▸ Aim of the task
Your answer must be the exact lines from the one holding "Click the Measurements folder icon" through the last line of the records below, with no pictures.

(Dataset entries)
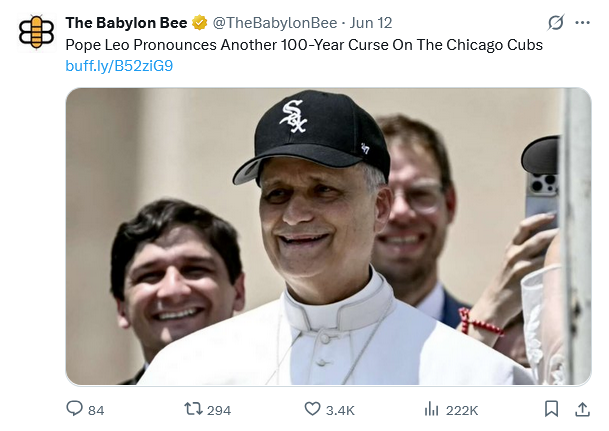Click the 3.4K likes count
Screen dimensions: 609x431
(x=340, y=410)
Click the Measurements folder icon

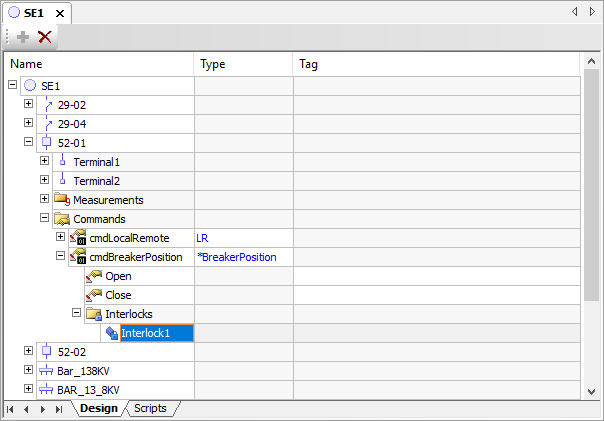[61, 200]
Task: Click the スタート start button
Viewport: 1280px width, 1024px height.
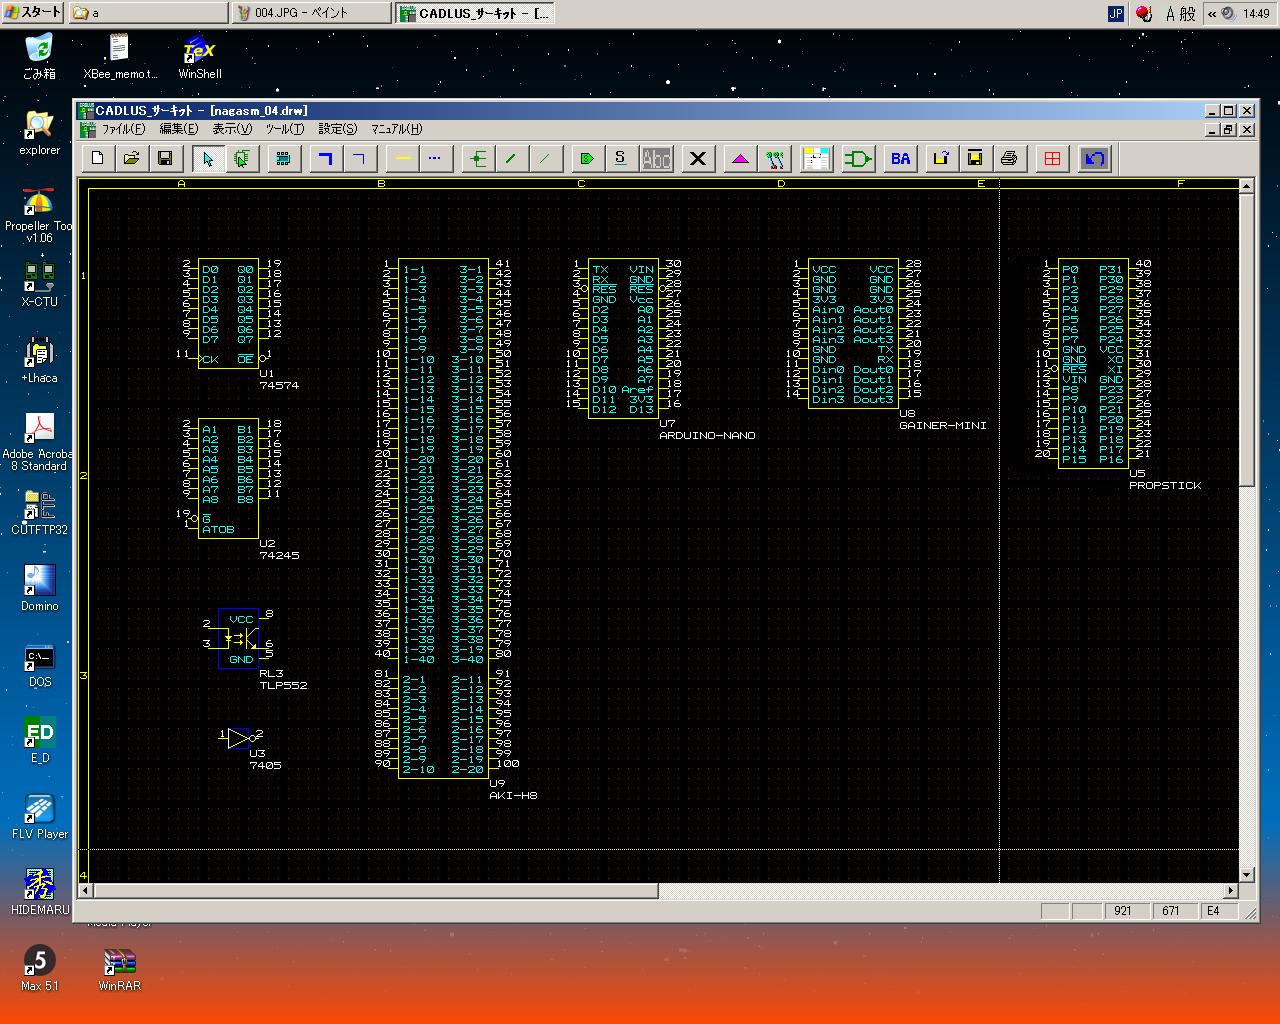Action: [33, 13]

▸ Answer for this exercise
Click the Measurements folder icon

[61, 200]
Task: Click the スタート start button
Viewport: 1280px width, 1024px height.
Action: [33, 13]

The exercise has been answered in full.